黄宗汉知道他的说话不可能只是纠结在陈孚恩的事情上,当先附和点头:“嗯,是。”
“黄兄,你今年贵庚?”
“我今年39岁。”
“正是可以一展宏图的时候”许乃钊轻轻地拍了下桌子,放下筷子继续说道:“皇帝最近以来,于两江总督的折子非常重视,特别是漕帮之事,更是让皇上头疼,这,想必你也知道吧?”
“嗯,知之不详。”
“是这样的……”把最近以来朝堂中发生的事情和他讲述一遍,最后说道:“只要黄兄能够在皇上面前拿出切实可行的办法,不要说天心可回,便是皇上口中的爵禄之赏,想来也是唾手可得”

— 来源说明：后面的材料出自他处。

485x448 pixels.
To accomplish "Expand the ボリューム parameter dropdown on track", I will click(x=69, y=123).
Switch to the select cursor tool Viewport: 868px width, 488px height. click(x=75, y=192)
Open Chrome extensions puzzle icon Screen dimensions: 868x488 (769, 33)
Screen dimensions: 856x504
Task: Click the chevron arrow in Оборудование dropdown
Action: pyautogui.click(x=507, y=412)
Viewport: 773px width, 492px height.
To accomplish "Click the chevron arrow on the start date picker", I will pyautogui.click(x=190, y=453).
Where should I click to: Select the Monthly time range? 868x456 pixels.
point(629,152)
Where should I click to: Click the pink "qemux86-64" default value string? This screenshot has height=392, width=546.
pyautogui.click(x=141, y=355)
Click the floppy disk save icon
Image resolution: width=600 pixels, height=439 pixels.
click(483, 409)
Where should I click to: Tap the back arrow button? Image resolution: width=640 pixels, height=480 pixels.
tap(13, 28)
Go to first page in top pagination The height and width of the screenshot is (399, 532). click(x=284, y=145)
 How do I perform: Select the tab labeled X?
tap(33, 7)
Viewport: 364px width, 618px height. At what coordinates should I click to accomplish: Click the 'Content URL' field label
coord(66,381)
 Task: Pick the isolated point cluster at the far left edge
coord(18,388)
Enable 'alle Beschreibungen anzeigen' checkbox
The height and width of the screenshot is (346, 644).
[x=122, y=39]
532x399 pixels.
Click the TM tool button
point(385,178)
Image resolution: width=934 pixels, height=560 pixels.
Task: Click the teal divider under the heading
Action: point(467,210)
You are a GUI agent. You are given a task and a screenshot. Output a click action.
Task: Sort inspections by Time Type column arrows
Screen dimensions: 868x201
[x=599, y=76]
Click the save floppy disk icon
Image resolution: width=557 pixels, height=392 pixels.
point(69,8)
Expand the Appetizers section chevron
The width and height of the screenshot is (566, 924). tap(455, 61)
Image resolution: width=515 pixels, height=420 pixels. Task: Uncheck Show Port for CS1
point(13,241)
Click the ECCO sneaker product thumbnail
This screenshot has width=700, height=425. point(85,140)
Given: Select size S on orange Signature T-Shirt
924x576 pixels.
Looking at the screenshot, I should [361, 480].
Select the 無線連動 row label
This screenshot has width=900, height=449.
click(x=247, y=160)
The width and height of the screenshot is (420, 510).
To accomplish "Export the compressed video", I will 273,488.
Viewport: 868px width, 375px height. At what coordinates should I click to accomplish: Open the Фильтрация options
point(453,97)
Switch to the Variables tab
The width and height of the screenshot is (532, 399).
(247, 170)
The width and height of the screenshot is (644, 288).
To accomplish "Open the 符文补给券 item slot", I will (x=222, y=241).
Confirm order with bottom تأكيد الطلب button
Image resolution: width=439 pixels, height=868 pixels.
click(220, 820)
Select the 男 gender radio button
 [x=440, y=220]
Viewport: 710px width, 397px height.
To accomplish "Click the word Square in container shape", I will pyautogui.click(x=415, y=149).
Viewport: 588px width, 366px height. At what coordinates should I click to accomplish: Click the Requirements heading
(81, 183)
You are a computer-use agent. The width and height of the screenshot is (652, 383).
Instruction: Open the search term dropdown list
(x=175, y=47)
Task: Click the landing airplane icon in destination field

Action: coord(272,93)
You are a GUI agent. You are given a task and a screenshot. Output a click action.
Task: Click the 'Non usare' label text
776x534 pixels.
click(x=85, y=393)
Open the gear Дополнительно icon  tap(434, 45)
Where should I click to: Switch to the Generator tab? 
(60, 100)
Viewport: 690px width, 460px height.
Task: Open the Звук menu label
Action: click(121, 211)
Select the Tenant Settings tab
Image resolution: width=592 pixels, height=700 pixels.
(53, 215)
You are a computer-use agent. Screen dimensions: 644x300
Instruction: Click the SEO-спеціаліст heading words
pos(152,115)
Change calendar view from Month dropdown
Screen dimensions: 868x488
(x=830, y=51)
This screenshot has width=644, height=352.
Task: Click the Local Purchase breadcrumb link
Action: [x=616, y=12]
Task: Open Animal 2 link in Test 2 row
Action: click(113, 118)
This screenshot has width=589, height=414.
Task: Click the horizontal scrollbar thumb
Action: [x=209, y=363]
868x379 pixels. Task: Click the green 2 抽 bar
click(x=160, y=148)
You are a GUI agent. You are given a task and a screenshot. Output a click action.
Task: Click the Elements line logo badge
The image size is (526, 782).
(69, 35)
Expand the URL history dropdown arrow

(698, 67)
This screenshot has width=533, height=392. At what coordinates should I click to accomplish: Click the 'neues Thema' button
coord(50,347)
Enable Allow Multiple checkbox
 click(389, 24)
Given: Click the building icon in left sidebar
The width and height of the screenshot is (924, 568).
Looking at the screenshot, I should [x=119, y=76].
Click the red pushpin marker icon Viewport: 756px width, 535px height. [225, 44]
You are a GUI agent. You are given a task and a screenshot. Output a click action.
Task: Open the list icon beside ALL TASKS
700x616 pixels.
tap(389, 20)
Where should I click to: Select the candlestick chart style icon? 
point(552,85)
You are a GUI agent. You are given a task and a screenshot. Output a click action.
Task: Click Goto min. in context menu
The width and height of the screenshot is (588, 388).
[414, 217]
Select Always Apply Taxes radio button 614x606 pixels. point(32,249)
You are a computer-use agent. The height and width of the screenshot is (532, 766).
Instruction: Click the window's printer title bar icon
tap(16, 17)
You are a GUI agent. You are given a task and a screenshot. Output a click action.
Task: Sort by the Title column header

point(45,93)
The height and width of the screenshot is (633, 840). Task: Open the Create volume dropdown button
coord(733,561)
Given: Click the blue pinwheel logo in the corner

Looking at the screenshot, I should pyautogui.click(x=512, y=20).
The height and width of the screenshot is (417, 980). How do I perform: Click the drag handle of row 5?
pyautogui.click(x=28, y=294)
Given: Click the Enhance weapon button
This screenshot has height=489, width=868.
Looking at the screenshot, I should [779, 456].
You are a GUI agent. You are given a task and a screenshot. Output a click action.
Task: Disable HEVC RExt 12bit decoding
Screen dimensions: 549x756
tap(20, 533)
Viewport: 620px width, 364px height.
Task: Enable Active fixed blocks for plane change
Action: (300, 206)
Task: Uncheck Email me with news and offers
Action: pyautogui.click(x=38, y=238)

黄宗汉为他的一席话说得身上一阵发热,掩饰的端起酒杯喝了一口:“只是,许兄,漕帮改革之事,我知之甚少,而且,现在人还没有到江苏,又让我怎么拿出章程来?”
“现在当然是不急。等你到了江苏任上,只要能够切实为君父分忧,皇上自然知晓。”许乃钊夹了口菜送进嘴巴,含糊不清的说道:“至于今天之事,黄兄自然更不必放在心中。皇上也说了,只要同僚下属能够忍耐,又不会耽误到公事往来,小节处,皇上是不会管的。你又何必为这一点点小事悻悻?”
“听君一席话,胜读十年书”黄宗汉愁怀尽去,大声说道:“既然如此,我明日……怕是来不及了,几日内就陛辞离京,到江苏做一番大大的事业来”
“这就是了嘛”许乃钊不虚此行,心中也甚为得意,举起酒杯和他一饮而尽。